What this task involves ->
For the forum post below on the Korean phrase 인격 침해, state whether each statement agrees with it, answering yes or no and quoting the exact words of the post that decide it. (a) The poster has understood 침해하다 to refer to violating and invading. (b) The poster's closest guess is that the phrase refers to physical injury. (c) The second passage the poster cites comes from an article about steps tech companies took against cruel comments online.

Document text ->
>> begin

# 인격 침해



## Flooooooooor

Hi all,

From the Wikipedia definition of copyright infringement:

저작권 침해는 저작권자의 허락 없이 저작물을 이용하거나 저작자의 *인격을 침해하는* 방법으로 저작물을 이용하는 것이다.​
From this article about recent steps taken by tech companies to mitigate the harm done by cruel comments on the internet:

카카오 관계자는 이번 조치만으로는 악플 문제를 근본적으로 해결할 수 없다면서 온라인에서 누군가의 *인격이 침해되는* 일이 없도록 또 다른 대책도 마련할 계획이고, 이용자들도 뜻을 같이해주길 바란다고 강조했습니다.​
This is strange to me. Until now, I have seen *인격* used to refer to someone's personality or character, which when used as an object can have things done to it such as being evaluated, praised, criticized, selected for, defamed, respected, built, honed, and so on. Meanwhile, the verb *침해하다* I have understood until now to refer to violating and invading, as in what can be done to someone's rights, privacy, or freedom. Given these two word senses, the verb-object pair seems a little odd to me -- what would it mean to "violate" someone's "character"? -- and I cannot put my finger on exactly what is being expressed here. My closest guess is that this has something to do with defamation or damaging someone's character as it is perceived by others -- but then again, why use *침해하다*, which to me conjures a sense of crossing some physical/legal/moral boundary and "violating", instead of a word like *모독하다*? Or is this simply an expression that means "causes harm to someone" but breaks down when you look at its constituent parts to derive a meaning?

>> end

Dataset excerpts ->
>> begin

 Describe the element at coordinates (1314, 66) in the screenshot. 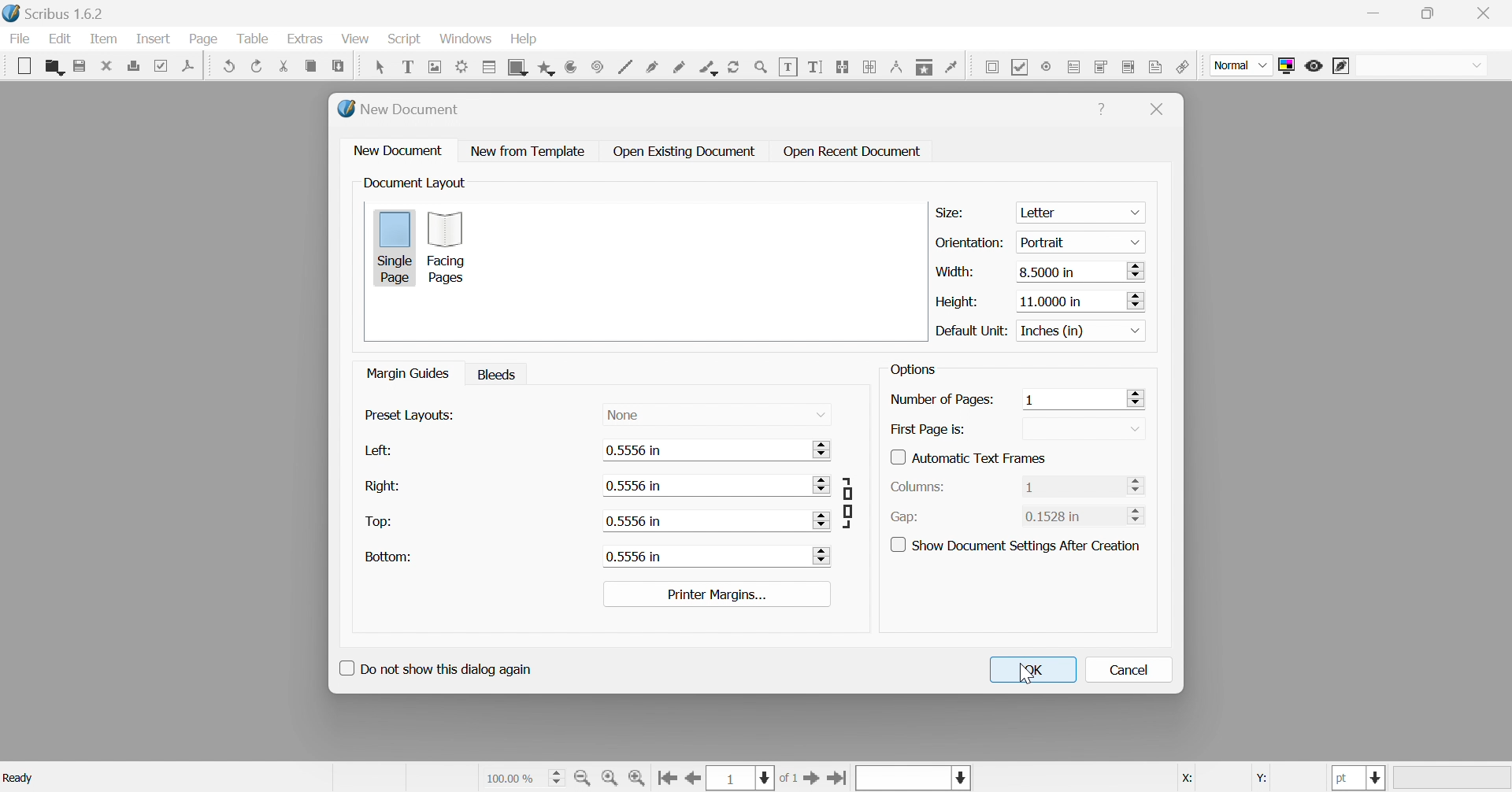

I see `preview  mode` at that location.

>> end
>> begin

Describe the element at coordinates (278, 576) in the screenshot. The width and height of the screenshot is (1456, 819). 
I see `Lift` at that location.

>> end
>> begin

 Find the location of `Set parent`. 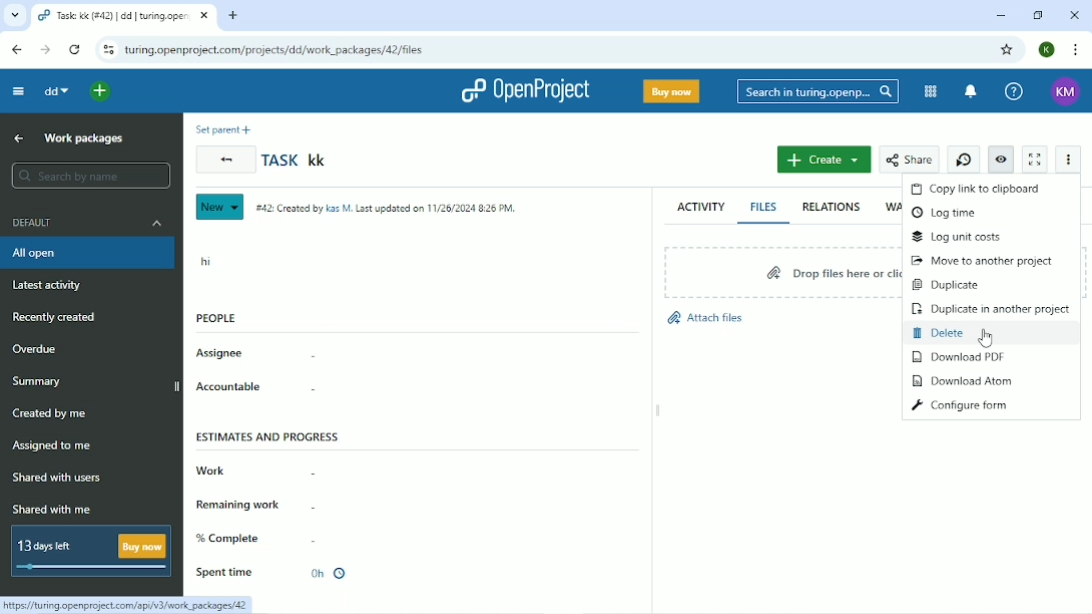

>> end

Final answer ->
(a) Yes: "I have understood until now to refer to violating and invading"
(b) No: "My closest guess is that this has something to do with defamation or damaging someone's character as it is perceived by others"
(c) Yes: "recent steps taken by tech companies to mitigate the harm done by cruel comments on the internet"